* [What you will do]:
Read the entries below and pull out each line with the string "computer".

(Stored data)

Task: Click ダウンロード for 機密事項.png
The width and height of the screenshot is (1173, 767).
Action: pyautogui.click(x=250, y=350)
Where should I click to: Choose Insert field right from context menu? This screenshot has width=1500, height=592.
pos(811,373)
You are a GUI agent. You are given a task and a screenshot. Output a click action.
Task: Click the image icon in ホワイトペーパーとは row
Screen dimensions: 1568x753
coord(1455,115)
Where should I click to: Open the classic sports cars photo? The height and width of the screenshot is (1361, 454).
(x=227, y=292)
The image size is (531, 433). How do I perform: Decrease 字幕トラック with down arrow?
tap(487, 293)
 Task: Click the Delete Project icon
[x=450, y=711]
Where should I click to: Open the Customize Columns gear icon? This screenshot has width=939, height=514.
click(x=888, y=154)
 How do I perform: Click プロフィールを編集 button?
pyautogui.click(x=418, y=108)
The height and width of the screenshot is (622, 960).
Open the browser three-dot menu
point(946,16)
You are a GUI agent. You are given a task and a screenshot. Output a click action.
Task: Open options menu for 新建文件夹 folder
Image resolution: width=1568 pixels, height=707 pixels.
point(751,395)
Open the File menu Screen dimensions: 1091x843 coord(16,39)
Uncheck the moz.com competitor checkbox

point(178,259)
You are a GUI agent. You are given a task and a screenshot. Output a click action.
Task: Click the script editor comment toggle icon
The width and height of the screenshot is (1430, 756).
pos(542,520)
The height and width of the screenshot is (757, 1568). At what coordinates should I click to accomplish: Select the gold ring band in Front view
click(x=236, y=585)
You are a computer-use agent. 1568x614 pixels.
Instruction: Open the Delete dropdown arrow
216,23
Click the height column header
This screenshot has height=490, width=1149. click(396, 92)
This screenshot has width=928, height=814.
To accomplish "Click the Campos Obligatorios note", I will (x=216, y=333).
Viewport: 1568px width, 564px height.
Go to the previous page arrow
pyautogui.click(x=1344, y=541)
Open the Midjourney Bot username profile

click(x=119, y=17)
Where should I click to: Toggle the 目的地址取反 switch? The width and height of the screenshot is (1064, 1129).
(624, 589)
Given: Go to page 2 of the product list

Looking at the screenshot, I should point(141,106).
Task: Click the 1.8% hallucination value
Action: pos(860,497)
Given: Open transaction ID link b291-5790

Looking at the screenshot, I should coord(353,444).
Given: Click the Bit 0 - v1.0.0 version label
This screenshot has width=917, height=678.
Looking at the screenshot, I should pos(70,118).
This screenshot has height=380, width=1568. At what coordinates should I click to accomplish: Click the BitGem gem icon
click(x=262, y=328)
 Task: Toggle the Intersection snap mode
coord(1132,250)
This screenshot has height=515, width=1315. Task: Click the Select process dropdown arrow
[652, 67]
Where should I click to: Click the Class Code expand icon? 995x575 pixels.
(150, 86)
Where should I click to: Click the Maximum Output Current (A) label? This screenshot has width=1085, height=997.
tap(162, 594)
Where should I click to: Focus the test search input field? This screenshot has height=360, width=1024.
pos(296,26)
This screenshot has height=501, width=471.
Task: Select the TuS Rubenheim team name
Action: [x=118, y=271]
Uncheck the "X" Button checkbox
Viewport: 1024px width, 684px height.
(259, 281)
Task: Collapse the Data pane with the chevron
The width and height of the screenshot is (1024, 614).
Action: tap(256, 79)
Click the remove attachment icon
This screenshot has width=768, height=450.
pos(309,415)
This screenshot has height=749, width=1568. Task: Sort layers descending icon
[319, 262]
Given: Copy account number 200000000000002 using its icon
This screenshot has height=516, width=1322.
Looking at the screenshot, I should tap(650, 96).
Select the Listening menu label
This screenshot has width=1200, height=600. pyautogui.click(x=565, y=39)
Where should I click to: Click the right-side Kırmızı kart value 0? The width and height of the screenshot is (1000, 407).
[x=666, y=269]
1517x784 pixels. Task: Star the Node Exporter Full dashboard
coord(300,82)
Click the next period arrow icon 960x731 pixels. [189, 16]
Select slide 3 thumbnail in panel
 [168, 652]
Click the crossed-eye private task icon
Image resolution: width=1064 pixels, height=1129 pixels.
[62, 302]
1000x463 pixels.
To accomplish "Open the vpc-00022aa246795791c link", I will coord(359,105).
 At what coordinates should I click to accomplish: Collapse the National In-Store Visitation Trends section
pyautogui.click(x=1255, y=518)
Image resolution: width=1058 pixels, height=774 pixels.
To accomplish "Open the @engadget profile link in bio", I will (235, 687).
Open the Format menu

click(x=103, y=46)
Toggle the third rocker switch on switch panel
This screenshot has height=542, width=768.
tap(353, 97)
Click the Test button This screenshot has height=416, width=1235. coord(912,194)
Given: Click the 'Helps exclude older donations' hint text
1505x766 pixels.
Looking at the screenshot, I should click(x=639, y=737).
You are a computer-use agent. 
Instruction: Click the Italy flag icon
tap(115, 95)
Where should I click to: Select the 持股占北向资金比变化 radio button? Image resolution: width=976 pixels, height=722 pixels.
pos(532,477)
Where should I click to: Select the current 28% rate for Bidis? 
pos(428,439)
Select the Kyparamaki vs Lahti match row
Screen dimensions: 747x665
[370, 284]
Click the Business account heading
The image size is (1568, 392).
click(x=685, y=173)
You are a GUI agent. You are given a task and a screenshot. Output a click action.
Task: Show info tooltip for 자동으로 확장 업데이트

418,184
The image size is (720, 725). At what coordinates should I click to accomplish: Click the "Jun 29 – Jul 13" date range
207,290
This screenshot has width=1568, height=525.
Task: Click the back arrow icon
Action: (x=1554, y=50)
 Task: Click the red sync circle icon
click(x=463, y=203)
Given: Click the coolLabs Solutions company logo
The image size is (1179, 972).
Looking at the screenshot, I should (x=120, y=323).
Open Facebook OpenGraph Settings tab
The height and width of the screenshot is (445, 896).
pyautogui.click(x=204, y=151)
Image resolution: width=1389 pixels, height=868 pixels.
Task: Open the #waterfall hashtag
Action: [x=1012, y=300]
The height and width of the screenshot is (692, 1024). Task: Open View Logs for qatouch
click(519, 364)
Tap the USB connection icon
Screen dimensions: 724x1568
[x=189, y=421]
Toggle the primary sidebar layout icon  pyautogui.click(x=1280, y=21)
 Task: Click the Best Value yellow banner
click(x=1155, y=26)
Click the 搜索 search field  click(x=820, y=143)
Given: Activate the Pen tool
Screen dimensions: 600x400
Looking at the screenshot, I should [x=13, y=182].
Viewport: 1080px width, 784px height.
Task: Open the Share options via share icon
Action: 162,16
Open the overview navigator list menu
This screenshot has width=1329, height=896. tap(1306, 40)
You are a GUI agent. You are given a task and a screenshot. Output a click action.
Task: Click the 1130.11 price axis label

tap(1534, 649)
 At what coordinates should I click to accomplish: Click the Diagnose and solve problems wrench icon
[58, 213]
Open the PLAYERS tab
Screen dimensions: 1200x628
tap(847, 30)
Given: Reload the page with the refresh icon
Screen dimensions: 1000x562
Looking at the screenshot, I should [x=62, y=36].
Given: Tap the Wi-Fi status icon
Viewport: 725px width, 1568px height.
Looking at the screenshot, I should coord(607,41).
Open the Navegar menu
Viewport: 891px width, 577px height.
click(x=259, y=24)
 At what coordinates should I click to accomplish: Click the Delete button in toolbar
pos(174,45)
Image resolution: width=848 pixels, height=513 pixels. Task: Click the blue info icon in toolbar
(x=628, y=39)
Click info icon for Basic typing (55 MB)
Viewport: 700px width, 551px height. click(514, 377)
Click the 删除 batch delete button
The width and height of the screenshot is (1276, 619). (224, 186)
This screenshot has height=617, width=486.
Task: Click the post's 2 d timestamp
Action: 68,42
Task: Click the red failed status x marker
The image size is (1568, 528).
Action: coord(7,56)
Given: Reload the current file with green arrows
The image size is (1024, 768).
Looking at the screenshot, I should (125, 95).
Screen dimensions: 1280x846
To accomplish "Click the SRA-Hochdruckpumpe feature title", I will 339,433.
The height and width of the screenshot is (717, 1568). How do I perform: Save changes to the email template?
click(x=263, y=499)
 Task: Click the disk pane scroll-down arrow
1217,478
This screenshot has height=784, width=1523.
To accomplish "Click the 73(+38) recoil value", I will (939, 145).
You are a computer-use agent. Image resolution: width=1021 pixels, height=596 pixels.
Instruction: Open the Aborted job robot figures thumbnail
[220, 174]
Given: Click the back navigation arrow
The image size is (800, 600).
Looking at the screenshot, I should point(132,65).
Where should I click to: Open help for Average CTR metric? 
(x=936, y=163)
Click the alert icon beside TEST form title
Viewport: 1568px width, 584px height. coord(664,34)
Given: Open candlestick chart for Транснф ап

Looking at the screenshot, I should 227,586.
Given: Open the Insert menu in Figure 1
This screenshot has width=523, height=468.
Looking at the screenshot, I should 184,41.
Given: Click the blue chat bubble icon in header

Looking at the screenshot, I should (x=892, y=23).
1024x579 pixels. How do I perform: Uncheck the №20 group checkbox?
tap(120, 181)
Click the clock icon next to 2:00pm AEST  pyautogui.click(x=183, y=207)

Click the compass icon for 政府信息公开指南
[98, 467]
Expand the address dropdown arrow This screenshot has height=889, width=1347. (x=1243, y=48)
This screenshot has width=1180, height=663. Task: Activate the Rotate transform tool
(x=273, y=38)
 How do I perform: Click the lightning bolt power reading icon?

* [Result below]:
You are a computer-use agent. 1568x614 pixels.
You are a computer-use agent. 
You are a computer-use agent. Image resolution: width=1021 pixels, height=596 pixels.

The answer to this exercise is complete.